Thursday, April 26, 2007

Ranger Boy

Can guys and girls be "just" friends? I don't know. I thought I had a best friend, he thought he had something more, and I couldn't be what he wanted me to be, and he couldn't be what I wanted hiim to be, so now we can't even talk to each other. That sucks. I love him, with all my heart. I absolutely love him, I am just not in love with him. No one has ever cared about my feelings and me the way he did, it was amazing. I've never felt more comfortable talking to someone, about so many different things. But he can't talk to me without me hurting him. So now we don't talk. I lost my best friend because I'm a girl. Granted, if I wasn't a girl, we probably wouldn't have been friends to begin with... This sucks.
All I want is my best friend back. The guy that I could talk to, who didn't make me feel crazy and wanted me to feel better. I want that guy back. And I'm now terrified of anyone else who purports to have this same mission, because I don't want to a) hurt them like I hurt Rob, and b) end up feeling like this again. So I keep my feelings to myself and don't tell anyone. I miss my best friend.

Saturday, April 21, 2007

LCPL Daniel

"I would like to thank you again for brightening my day K. You are the type of people we would willingly give the ultimate sacrifice to ensure our rights and privileges remain intact. You have a Wonderful and Eventful life. And know you will also be in my prayers."

This was the closing line of an email I got from LCPL Daniel, a Marine, today. I wrote him as one of my LWT soldiers, and I am completely amazed that he would be able to say all this, when all I did was write a letter, and he's the one that's getting shot at all the time. That's truly incredible. These are the men and women in uniform, they are truly amazing.

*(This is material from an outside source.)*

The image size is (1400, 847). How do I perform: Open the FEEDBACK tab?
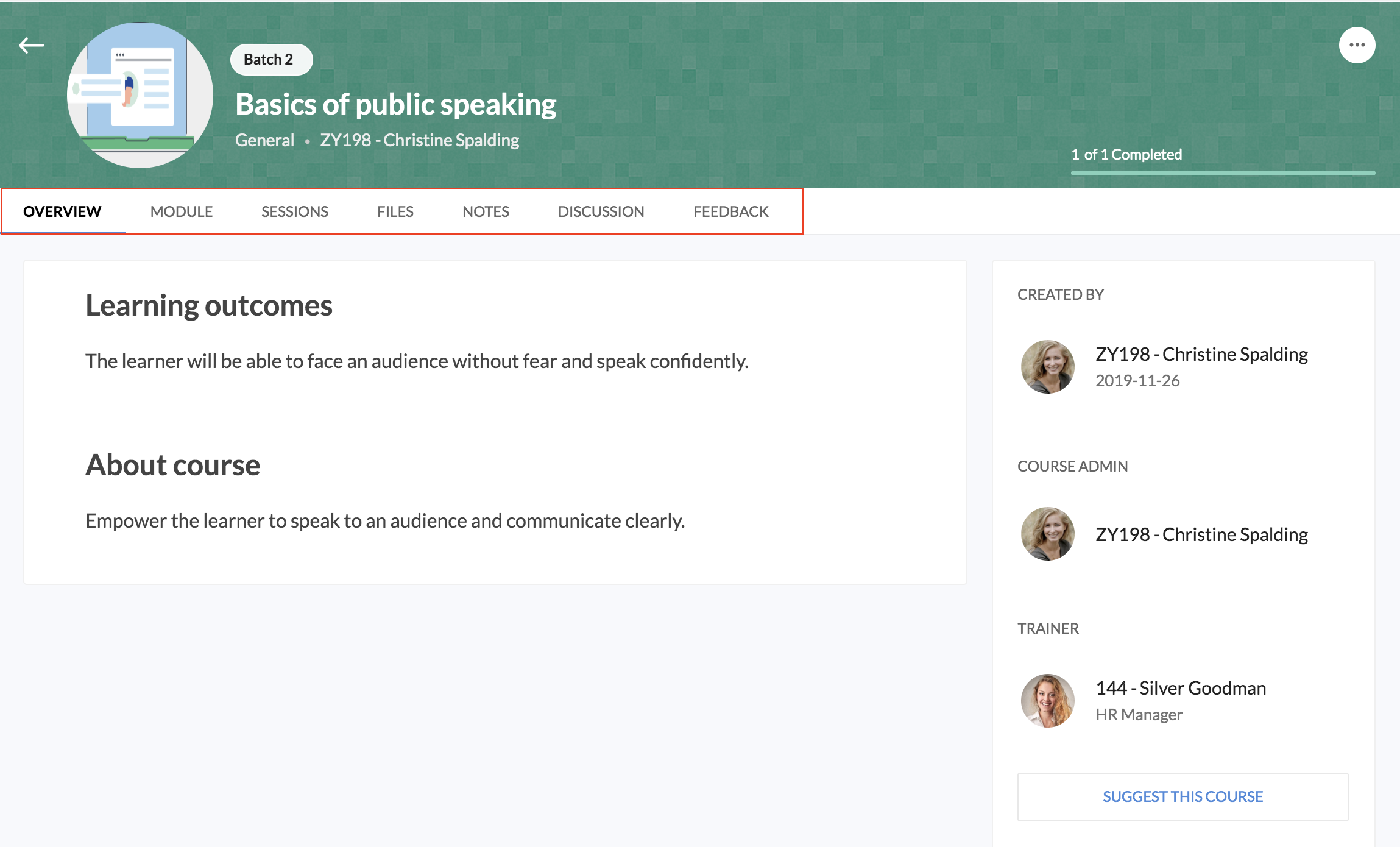731,211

This is why I write letters, and that is why I believe in our armed forces. This Marine is even younger than me, 20 years old, yet he has the ability to make that kind of judgement? I am amazed. Thank you, LCPL Daniel, you'll always be in my Prayers.

Monday, April 16, 2007

People's Feelings

I've determined that there is no rhyme or reason to mean people. I realize this is probably something most people learn early on, but to me it has been exceedingly hard to accept. I hate the fact that people aren't always just plain old nice to each other. And I understand in a political way, why some forms of antagonism might be necessary, on a global scale- that's not what I'm talking about. I'm talking about just plain old mean people. Or even really great people who are put into crappy situations and are forced to do mean things... which of course is even harder to accept. There is no sense to this process, there is nothing that we can do about it, except to accept that it happens, hope that it won't, and deal with it when it does. There is nothing else.
How do you not steel yourself for the inevitable then, how does one say, "self, I know that people are mean, but you must not hold that against them that one day they will probably hurt you deeply" How do you look past that and see the good potential? It is difficult for me. One on one, personally, people hurt each other very maliciously and very intentionally, and that is why I tend to be a loner, because I have as of yet been unable to look past this rather ugly aspect of human nature.

Tuesday, February 6, 2007

Ugh, Sean Penn

Mr. Watada, seriously... it is shameful enough to shirk your own duty, and then to promote a spectacle outside post? I am so glad the true bridge people of Fort Lewis made a counter-protest, they are my heroes for today! I no longer have any stomach for Sean Penn films...

Saturday, February 3, 2007

Armageddon

It occurs to me today that I miss the days of Armageddon and Independence Day, shoot, I even miss Men in Black. I miss these days because the worst possible scenario no longer comes from outer space. There is no longer some vague, distant, science fiction threat that is the worst thing imaginable. We have seen destruction, and for the time being, it is enough for us. The incredible threat of bombings and wars are all too real, and the idea of an asteroid destroying the planet is taking a distant second place to terror, homeland and beyond.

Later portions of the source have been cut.